The Bayou Lafourche Freshwater District and the state will split the cost of the bridge for the project, titled the Mississippi River Reintroduction to Bayou Lafourche Project.
The existing Union Pacific Railroad bridge has three culverts, which often clog up, restricting the flow of the bayou.
Freshwater District Director Ben Malbrough said the bridge, which is expected to be completed near the end of September, is “literally and figuratively opens up the rest of the project.”
“We realized several years ago…that all the work we were doing is really for nothing if we couldn’t get the flow restriction at the railroad crossing modified or removed,” he said. “It’s the most critical portion of this project. Beyond the Union Pacific Railroad bridge, nothing is stopping us from moving forward except funding.”
The goal of the overall project is to revitalize Bayou Lafourche by diverting 1,000 cubic feet per second of freshwater from the Mississippi River into the waterway.
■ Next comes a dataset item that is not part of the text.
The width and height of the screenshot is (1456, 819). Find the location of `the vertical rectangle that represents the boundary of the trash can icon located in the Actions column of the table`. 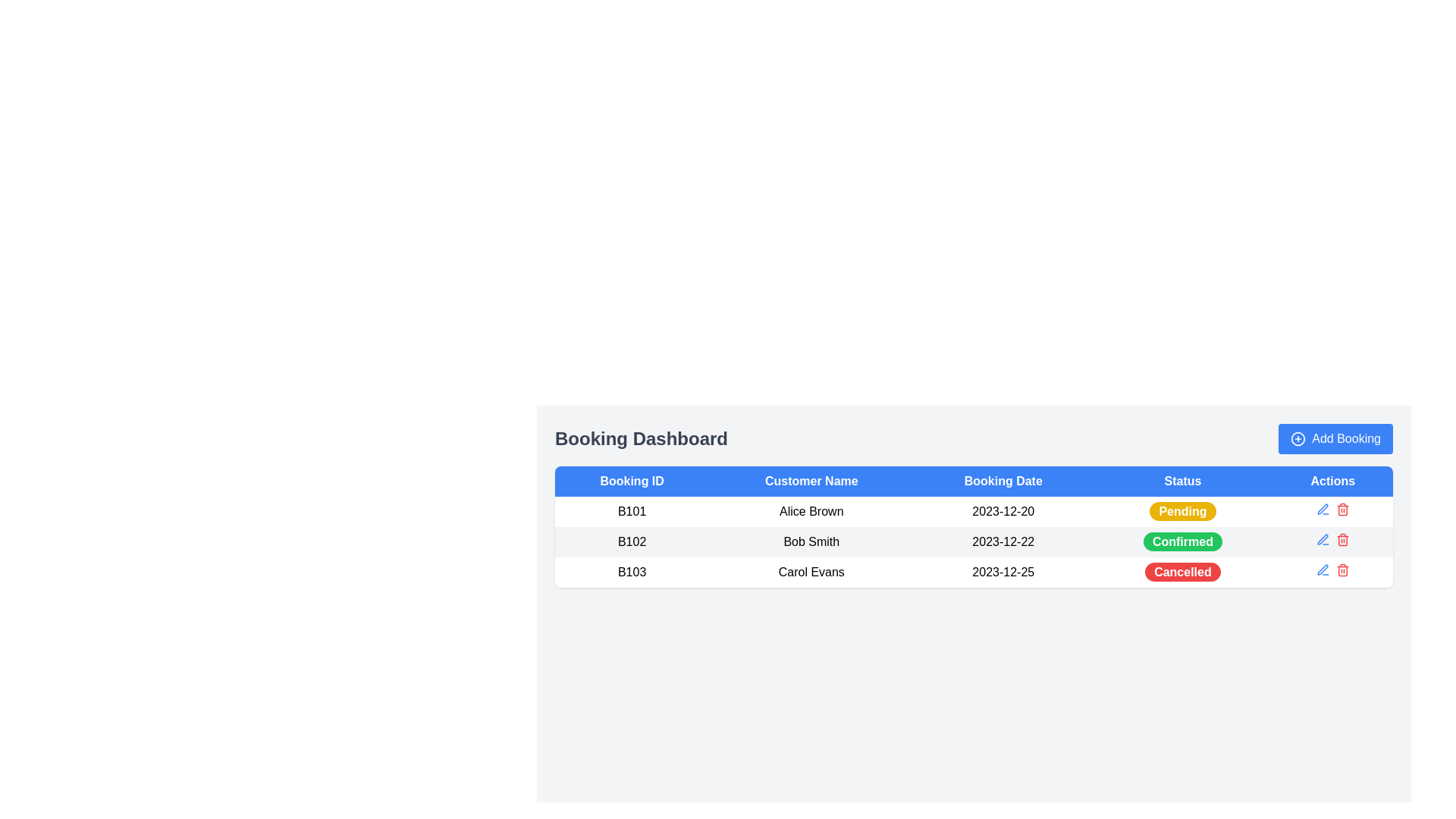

Bayou Lafourche provides drinking water to 300,000 Lafourche, Terrebonne, Assumption, and Ascension residents, and is the only source of potable water for Port Fourchon.
Other phases of the project are moving along on schedule.
Construction on a $3.4 million saltwater control structure in Lockport, that will create a reservoir for all the water plants along Bayou Lafourche, is on schedule.